Sunday, September 4, 2011

Earth Etude for 7 Elul

The persons I am lucky enough to claim as friends and family will tell you I have never been the type to take things at reasonable pace. My life is at best, a whirlwind. I somehow always find myself operating at breakneck speed, a cacophony of voices all vying for my attention and passions. The very real danger,however, of this kind of momentum is glance behind and a realization that a sense of self and awareness have been lost.

I was told as a child that our desires, at least in their most distilled and honorable form, were in fact the internal compasses guiding us towards a greater, God-given plan. Perhaps that explains those times in our lives, when not engaged in what brings us balance and fulfillment, we also feel farthest from God.

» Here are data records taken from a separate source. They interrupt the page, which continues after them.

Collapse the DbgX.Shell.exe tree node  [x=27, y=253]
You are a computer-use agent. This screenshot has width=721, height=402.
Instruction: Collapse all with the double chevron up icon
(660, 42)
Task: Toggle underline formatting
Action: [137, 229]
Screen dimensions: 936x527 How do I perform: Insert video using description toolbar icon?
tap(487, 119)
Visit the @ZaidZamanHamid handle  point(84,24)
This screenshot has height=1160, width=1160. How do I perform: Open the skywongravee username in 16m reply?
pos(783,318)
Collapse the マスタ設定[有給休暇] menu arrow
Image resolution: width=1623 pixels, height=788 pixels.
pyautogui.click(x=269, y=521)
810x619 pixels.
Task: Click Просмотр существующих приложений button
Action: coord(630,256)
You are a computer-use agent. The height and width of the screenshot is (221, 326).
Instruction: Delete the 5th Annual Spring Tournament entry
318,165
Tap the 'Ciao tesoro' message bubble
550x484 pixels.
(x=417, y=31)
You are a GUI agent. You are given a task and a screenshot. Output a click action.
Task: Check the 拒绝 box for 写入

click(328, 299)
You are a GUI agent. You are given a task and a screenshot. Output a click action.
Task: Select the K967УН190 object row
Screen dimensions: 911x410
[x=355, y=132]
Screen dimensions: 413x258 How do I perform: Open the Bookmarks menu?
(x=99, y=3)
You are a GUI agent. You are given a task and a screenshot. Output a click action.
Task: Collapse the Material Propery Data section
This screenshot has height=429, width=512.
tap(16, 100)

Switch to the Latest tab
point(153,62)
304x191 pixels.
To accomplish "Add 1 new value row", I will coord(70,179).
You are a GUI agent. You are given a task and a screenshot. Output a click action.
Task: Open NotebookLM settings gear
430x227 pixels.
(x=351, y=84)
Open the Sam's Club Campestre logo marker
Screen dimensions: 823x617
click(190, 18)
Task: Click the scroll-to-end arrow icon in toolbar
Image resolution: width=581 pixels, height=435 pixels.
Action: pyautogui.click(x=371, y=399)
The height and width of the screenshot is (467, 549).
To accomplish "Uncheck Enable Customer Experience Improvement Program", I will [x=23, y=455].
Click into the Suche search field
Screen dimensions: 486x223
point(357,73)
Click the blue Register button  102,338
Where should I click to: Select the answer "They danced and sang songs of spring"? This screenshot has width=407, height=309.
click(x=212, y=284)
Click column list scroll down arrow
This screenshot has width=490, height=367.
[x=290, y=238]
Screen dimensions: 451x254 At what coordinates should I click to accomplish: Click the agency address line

This is where the idea of t’shuvah - a chance to return and realign oneself with the idea of god and true purpose - applies for me on my journey. I have always done this through the sweetness of the earth around me, in fact it figures strongly into what constitutes my personal sense of spirituality. There is a sort of unwordly peace that inhabits my body when I am in the thick of the biological world. I slip my kayak into the same water that has cycled through an ancient earth, and am engulfed in the joy of God, the newness of the day, and a bold sense of possibility.

Carrie Schuman is a "Mainuh" and a very busy little bee working at a phytoplankton culture collection, and enjoying the vast amount of pristine Maine coastline. She is currently re-assessing her future, so felt writing this etude was a timely exercise.